IL PM: INDAGINE FATICOSISSIMA «È stata un'indagine faticosissima, ma ogni giorno qualche tassello andava a completare il puzzle», ha aggiunto il magistrato che coordina le indagini sul caso Yara, Letizia Ruggeri. «Non avete idea di quanta fatica è stata fatta in un'indagine a elenchi, con nessun testimone e ben poche telecamere funzionanti. Nei primi mesi è stato un incubo».



Dopo i primi tre mesi «da incubo», il ritrovamento del cadavere di Yara ha dato una svolta alle indagini: «È stato di un grande aiuto, come è noto i cadaveri danno informazioni e sapere che sugli slip è stato localizzato questo Dna. A questo punto il Dna è stato il faro alla luce del quale proseguire le indagini». «Dopo aver riesumato il cadavere di Guerinoni, non abbiamo avuto più nessun dubbio sul fatto che fosse il padre del soggetto che stavamo cercando».



I DUBBI SUL TEST DEL DNA Nell'inchiesta sull'omicidio di Yara Gambirasio gli innocentisti provano a sollevare dubbi sull'infallibilità del Dna.
La traccia genetica non sempre dà certezza di prova, è convinta Silvia Gazzetti, legale di Massimo Bossetti, sospettato di essere l'assassino, ma anche avvocati come Carlo Taormina e Giulia Bongiorno, come emerge da interventi e interviste rilasciate ad alcuni dei principali giornali italiani.



IL PRECEDENTE DI VIA POMA Il Dna, spiega alla Stampa Silvia Gazzetti, non sempre è una prova insormontabile: "Nel caso di via Poma non è stato così". Dello stesso avviso il medico legale Giovanni Arcudi, che si occupò proprio del caso di via Poma, che al Secolo XIX sottolinea che il dna "non basta per poter vincere un processo". "Il dna sugli indumenti di Yara è del figlio di Guerinoni e di Ester Arzuffi", precisa, "sappiamo solo che c'è una piccola traccia organica di quell'uomo sulla scena del delitto. Questo non ci dice nulla di più. Lui nega tutto e ora toccherà agli investigatori ricostruire tutto un contesto".

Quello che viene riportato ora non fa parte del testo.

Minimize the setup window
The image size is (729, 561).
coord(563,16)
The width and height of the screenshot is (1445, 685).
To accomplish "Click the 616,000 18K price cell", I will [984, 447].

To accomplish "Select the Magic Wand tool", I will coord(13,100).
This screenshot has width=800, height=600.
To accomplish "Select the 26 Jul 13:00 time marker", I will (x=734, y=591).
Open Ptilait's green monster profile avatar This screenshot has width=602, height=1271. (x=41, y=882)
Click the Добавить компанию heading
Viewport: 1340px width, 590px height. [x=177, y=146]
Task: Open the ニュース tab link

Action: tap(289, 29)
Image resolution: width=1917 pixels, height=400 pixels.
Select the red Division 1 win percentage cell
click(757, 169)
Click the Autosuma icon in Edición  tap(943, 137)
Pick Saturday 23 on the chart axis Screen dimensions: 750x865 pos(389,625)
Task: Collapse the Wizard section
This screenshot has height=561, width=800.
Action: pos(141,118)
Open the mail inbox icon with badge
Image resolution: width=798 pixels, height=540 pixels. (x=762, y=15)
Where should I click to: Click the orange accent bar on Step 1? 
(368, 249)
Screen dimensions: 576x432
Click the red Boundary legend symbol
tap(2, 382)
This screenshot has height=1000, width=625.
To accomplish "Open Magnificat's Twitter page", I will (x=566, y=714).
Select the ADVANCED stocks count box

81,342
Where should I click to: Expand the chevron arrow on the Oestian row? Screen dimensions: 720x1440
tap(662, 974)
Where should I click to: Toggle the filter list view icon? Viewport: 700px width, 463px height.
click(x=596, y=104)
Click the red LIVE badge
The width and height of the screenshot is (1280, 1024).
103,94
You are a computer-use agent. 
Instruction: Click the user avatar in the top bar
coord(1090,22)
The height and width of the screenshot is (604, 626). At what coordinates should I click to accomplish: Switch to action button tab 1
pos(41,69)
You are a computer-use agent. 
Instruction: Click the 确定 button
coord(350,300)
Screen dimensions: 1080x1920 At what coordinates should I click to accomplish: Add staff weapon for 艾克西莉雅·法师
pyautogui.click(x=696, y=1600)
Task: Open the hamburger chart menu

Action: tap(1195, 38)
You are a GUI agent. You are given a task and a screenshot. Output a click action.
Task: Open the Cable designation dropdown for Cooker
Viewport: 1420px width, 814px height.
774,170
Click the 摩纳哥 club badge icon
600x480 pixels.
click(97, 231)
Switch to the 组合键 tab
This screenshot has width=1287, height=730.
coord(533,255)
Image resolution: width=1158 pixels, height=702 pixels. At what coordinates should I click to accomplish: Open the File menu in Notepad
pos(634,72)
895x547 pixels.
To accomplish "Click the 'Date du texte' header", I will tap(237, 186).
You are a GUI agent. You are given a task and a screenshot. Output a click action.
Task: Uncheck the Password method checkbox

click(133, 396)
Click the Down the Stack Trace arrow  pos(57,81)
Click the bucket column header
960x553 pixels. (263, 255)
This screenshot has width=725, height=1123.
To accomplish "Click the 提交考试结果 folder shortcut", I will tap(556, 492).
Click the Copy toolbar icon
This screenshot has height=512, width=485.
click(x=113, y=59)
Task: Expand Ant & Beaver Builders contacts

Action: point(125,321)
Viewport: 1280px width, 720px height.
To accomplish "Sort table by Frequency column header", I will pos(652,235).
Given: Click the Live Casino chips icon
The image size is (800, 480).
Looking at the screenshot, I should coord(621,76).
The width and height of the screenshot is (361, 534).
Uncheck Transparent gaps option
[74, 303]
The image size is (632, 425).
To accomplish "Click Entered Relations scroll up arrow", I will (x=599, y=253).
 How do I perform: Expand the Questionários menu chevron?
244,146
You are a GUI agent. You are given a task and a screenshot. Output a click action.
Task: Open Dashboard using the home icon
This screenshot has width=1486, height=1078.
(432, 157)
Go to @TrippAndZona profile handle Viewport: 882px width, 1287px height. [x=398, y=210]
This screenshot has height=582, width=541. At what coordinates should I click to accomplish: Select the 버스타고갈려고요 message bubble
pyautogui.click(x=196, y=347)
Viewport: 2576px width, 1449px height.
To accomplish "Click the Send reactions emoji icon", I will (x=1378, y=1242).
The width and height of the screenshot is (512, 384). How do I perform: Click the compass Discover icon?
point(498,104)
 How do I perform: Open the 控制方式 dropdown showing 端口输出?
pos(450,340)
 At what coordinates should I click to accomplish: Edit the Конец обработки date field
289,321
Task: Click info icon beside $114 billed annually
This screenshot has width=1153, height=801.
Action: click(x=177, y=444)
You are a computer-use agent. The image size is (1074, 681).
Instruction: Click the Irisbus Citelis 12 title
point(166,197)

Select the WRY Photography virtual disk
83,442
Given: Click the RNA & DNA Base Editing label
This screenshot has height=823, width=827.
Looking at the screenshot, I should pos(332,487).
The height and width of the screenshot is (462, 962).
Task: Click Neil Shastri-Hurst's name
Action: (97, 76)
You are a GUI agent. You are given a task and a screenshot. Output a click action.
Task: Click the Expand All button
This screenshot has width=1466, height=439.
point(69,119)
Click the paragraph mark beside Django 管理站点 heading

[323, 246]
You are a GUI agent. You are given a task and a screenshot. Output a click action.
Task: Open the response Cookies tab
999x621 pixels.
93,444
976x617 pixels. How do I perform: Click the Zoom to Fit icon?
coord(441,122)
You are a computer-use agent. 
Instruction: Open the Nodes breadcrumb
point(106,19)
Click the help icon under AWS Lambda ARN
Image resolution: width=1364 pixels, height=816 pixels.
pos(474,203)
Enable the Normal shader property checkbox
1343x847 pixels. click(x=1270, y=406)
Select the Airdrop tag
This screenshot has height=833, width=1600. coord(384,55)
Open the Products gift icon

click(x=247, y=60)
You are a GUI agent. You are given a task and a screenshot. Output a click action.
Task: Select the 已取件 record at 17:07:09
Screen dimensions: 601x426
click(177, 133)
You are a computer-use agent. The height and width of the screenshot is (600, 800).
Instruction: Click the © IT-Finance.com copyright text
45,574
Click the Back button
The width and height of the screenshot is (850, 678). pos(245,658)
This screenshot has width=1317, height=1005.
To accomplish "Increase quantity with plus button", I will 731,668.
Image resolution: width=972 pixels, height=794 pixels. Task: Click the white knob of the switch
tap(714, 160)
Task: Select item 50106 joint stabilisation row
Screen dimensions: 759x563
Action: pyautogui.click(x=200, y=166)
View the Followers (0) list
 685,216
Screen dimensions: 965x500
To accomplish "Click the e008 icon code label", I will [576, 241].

DNA COME INDIZIO Intervistata dal Giornale, Giulia Bongiorno - difensore di Raffaele Sollecito per l'omicidio di Meredith Kercher - sottolinea che il Dna "è un indizio, non una prova schiacciante". "Esiste un gigantesco equivoco - aggiunge -: che il Dna sia la fotografia di una situazione. Non è così. Non è una foto, ma un qualcosa che viene estratto dagli indumenti e porta a creare un elettroferogramma. Una traccia che presenta dei picchi, come un elettrocardiogramma. E come tale dev'essere interpretato, in un modo o nell'altro".



Della valenza del Dna parla anche Carlo Taormina, che fu difensore di Annamaria Franzoni nel caso Cogne, con un intervento sul Tempo in cui scrive la storia di Yara Gambirasio è "incredibile": "si continua a sbattere in galera la gente, ieri Fikri e oggi Bossetti, senza far caso ad altro che non sia la prova scientifica che tale non potrà mai essere perché in tutti i processi penali la prova è probabilità di comportamenti e non soltanto dei dati tecnici".